Anche quest’anno è stata rinnovata l’intesa tra il Presidente Vendola e il MIUR per rafforzare l’intervento contro la dispersione scolastica e per valorizzare i docenti ed il personale ATA precario della scuola pugliese che quest’anno non ha stipulato nessun contratto con l’USP.
“Diritti a Scuola” prevede, attraverso un bando aperto alle scuole pugliesi, un’azione straordinaria per potenziare le competenze di base italiano e matematica degli studenti delle scuole primarie e secondarie di primo grado e secondo grado.
Gli Uffici Regionali dell’Assessorato alla formazione professionale hanno tempestivamente predisposto il bando che consentirà agli istituti scolastici di presentare progetti per i quali la Regione ha disposto un finanziamento di circa 20 milioni di euro dal Fondo sociale Europeo.

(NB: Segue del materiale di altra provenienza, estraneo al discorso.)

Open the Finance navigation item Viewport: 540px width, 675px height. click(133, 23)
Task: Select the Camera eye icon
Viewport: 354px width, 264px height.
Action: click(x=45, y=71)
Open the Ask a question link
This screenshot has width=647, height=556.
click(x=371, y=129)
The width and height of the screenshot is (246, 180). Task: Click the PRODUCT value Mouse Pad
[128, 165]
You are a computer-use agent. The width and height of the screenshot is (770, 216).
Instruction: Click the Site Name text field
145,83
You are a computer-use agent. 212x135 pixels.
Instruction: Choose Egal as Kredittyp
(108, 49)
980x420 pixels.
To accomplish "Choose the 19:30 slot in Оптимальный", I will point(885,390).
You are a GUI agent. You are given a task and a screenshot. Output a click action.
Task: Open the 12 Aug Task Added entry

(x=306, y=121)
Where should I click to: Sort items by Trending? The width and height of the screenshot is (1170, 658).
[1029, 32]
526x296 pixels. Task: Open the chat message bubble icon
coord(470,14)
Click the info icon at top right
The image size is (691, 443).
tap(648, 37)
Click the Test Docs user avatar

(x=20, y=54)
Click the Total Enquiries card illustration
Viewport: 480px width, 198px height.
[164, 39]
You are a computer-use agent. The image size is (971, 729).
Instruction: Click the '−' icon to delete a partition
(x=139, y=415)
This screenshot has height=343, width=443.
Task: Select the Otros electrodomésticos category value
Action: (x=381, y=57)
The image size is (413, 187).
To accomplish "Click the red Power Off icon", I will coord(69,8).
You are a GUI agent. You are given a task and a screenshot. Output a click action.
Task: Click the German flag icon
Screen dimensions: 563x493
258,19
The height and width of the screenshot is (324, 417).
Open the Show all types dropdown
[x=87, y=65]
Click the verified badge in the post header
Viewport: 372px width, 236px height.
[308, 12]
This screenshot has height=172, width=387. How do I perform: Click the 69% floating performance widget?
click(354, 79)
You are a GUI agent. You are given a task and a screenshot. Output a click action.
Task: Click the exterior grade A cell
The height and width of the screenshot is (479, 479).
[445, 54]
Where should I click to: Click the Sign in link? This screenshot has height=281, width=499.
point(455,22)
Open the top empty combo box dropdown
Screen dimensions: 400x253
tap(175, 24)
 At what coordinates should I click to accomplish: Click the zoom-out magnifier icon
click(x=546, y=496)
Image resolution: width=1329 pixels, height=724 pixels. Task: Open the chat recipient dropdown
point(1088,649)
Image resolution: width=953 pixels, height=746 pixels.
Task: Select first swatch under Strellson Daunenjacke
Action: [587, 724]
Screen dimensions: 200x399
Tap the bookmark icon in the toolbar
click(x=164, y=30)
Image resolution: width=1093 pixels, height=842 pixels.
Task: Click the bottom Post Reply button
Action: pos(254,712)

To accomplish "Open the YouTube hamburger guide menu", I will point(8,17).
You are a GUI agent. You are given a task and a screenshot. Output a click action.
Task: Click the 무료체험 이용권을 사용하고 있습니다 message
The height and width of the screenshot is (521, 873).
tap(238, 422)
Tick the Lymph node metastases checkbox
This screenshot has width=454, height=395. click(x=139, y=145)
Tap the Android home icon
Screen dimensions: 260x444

I precari della scuola sperano che il progetto è possa partire in tempi brevi, ma molti sono ancora i nodi da sciogliere; probabilmente si discute ancora sull’inserimento degli ex-progettisti nel decreto salva precari esteso a chi ha conseguito, nell’anno scolastico 2009/2010, nomina a tempo determinato di durata annuale o sino al termine delle attività didattiche o, attraverso le graduatorie d’istituto, una supplenza di almeno 180 giorni in un’unica istituzione scolastica,
Molti dunque i precari della scuola che sono in attesa delle convocazioni dell’Usp di bari per ottenere una possibilità di lavoro, sebbene con un contratto co.co.co. come accadde l’anno scorso.
Il giorno 24/09/2010 si è tenuto un incontro presso l'Assessorato alla Pubblica Istruzione della Regione Puglia. L'Assessore Alba Sasso ha presentato l'Accordo e ha sottolineato i punti più salienti:
- il progetto sarà destinato alle scuole primarie, secondaria di 1° grado e biennio scuole superiori;
- reperimento di ulteriori risorse finanziarie, in itinere, oltre ai 20 milioni di euro già stanziati;
- eventuale premialità alle scuole che hanno ottenuto buoni risultati lo scorso anno;
- sarà richiesta alle scuole l'indicazione precisa degli spazi da utilizzare per il progetto;
- il modello di piano finanziario sarà identico a quello dello scorso anno;
- saranno pubblicate linee guida finalizzate ad una gestione univoca e rispondente ai quesiti posti lo scorso anno;
- forse sarà riconosciuta ai lavoratori co.co.co. l'indennità di disoccupazione attraverso un accordo tra la Regione e l'INPS (già sperimentato dalla Regione Veneto);
- sarà possibile retribuire il personale docente e ATA interno alla scuola che collabora per l'attuazione del progetto.
Il giorno 4 Novembre è l’ultimo giorno utile per le scuole per presentare i loro progetti, poi sarà stilata una graduatoria ed infine avverranno le convocazioni del personale docente ed ata dalle liste salva precari pubblicate il 25 ottobre dall’Usp di Bari.